Abstract

Diffusion theory remains an important method of calculation for shield design. Using adjusted coefficients the method provides an inexpensive solution of adequate accuracy for survey and optimization studies in two- and three-dimensional geometries. Solved in the adjoint mode, the method provides an estimate of the importance function which may be used for the acceleration of generalized-geometry Monte Carlo calculations. A number of computer codes exist to solve the diffusion equation by a finite difference approximation in one-, two- and three-dimensions. The mesh systems used in such codes usually impose restrictions on the accuracy of representation of shields with complicated geometries. The computer code FENDER solves the diffusion equation for neutron or gamma transport using the finite element technique. At present the code is written for a two-dimensional problem in which the geometry is specified as an array of triangular or rectangular elements.

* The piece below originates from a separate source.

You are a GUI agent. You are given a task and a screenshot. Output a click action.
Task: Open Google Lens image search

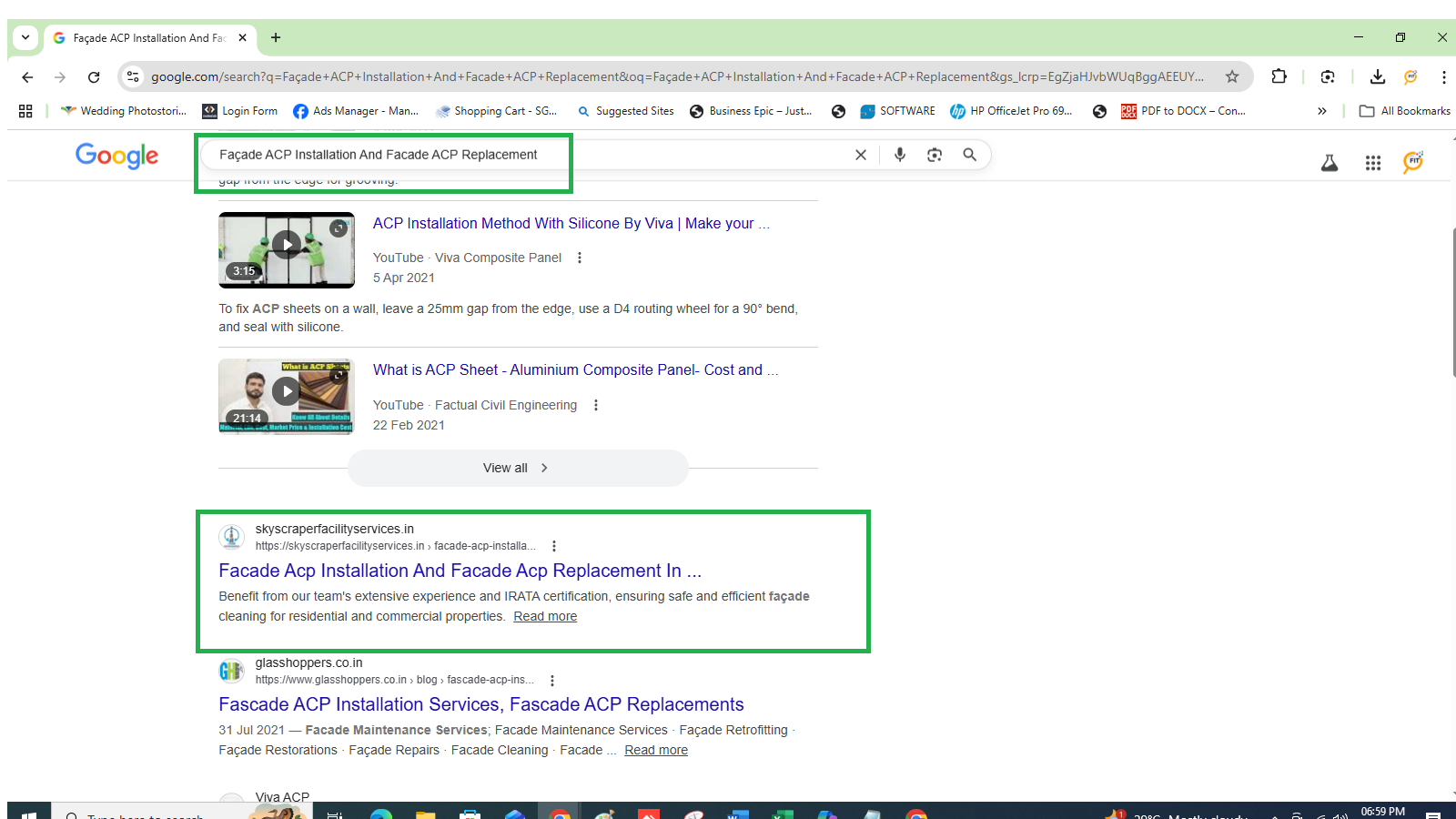[935, 155]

This permits a good representation to be made of shields containing curved surfaces. The variation of the calculated particle fluxes within an element is assumed to be quadratic. FENDER may take details of the element structure from an external mesh generating package but also contains a semi-automatic mesh generating routine for use as a stand-alone code. Multigroup diffusion parameters may be either input directly or generated from material compositions. The code is capable of handling problems with at least 1000 elements which is roughly equivalent in size and attenuation to 10,000 finite difference meshes. A variety of boundary conditions may be specified. The paper includes an example of application to demonstrate the potential usefulness of the method and the code. The case chosen is the calculation of neutron fluxes in a stylized fast reactor.